Categories
learning Lil Miss Independent

Scaffold parenting

Fatherly has a good post on scaffold parenting. I am by trade a fixer, so hanging back and letting something else do it takes all of my patience. At work, I am in a new role, so I have my replacements doing the work and advising when they need help. Basically, using my parenting at the office.

Scaffolding is a process where an adult helps a child manage a task that they couldn’t otherwise manage on their own. It requires situational wisdom about when to provide children with temporary support, when to allow them to make mistakes by doing things on their own, and helping them through the reflection process when things don’t work out how they would like.

What Is Scaffold Parenting, and Should I Do It?
Only if you’re willing to grow alongside your child.
Fatherly.com April 22, 2022

Fleur craved physical independence, so I had to learn to let her do things. Right now she is also into social development. She loves her dolls, gave each a personality, and workshops her friendships. The challenge will be school and whether she approaches it like Ada or me. Hopefully Ada.

Categories
Parenting Problem Solving

Illusion of choice

Human nature wants to feel in control. Lack of control creates stress and anxiety. Letting go of control is hard. Especially when you are three years old.

So we create acceptable choices and let Fleur make them. It seems to make it easier. It reduces the resistance as she gets a say, which is what she mainly wants. The options are acceptable, so we get what we want.

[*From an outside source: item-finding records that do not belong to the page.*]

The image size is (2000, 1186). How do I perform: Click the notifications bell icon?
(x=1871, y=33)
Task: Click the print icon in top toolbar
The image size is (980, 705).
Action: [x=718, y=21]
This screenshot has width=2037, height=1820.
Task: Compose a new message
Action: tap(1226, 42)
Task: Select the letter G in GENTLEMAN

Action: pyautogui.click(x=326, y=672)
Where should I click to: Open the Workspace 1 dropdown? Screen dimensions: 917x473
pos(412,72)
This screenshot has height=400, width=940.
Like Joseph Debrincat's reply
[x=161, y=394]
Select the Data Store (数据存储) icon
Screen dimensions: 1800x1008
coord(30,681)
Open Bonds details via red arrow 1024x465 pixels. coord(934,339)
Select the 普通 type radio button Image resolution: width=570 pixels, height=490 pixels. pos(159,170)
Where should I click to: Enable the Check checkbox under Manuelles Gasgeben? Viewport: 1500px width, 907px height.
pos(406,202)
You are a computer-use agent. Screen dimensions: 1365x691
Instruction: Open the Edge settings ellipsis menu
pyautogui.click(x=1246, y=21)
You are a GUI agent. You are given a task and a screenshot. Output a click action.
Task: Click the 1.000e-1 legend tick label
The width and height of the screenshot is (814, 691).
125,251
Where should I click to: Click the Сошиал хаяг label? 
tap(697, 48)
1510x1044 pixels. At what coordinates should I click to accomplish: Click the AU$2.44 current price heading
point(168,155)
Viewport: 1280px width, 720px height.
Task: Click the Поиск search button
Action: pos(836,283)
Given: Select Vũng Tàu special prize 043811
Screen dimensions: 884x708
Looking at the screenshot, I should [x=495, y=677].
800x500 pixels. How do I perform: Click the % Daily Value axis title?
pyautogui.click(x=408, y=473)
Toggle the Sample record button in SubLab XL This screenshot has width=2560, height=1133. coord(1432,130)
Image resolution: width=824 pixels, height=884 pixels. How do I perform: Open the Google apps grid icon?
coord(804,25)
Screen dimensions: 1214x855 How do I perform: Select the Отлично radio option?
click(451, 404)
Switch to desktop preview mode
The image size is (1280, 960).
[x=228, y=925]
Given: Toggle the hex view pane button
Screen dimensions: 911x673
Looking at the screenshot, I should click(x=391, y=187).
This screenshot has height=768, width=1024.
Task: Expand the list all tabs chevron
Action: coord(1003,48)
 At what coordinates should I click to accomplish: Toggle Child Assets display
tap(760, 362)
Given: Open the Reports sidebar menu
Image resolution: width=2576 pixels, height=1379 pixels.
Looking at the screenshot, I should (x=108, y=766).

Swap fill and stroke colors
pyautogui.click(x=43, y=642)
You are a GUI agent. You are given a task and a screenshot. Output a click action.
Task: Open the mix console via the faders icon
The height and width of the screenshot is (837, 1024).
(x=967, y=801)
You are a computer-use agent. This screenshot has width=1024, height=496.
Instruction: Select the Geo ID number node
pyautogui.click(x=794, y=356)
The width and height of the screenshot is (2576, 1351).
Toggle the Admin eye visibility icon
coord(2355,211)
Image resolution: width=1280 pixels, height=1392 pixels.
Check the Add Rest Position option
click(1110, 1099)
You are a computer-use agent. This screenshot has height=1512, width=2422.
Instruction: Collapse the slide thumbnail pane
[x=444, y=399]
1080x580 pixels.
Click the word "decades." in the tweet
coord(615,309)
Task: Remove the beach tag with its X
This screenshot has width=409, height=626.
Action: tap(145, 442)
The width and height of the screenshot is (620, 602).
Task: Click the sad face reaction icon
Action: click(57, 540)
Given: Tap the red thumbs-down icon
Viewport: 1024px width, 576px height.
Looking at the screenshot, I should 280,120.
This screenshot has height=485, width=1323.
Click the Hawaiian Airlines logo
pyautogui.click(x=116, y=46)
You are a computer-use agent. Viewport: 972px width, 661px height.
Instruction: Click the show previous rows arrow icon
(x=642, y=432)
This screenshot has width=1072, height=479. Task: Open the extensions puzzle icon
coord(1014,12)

As she obtains more experience, I am sure crafting the options will get harder. She occasionally wants things we are not wanting her to have and redirect to acceptable things. She will get better at coming back to them. Or fighting harder for them.

I think of it like Ego Depletion. When you are 3, you have very little willpower. In fact, I am impressed at the moments where willpower manifests. They very much are easy to observe during well rested mornings after breakfast. Lacking those, the frameworks I deploy make it easier to run through the tasks to get out the door. Less pushback. Less frustration.

Categories
cousins

Family Fusion

Extended families have two great strengths. The first is resilience. An extended family is one or more families in a supporting web. Your spouse and children come first, but there are also cousins, in-laws, grandparents—a complex web of relationships among, say, seven, 10, or 20 people. If a mother dies, siblings, uncles, aunts, and grandparents are there to step in. If a relationship between a father and a child ruptures, others can fill the breach. Extended families have more people to share the unexpected burdens—when a kid gets sick in the middle of the day or when an adult unexpectedly loses a job.

The Nuclear Family Was a Mistake. David Brooks @ the Atlantic

I love that Fleur gets to play with her cousin. But, I love that our families are close more. It isn’t just seeing each other on holidays.

When my brother and sister-in-law needed help a couple times in recent times, we stepped up to help them. Should we have a similar need, they would be the first we would turn to for help.

I would love that the family base were larger, but this parenting thing is rough. Having help is important.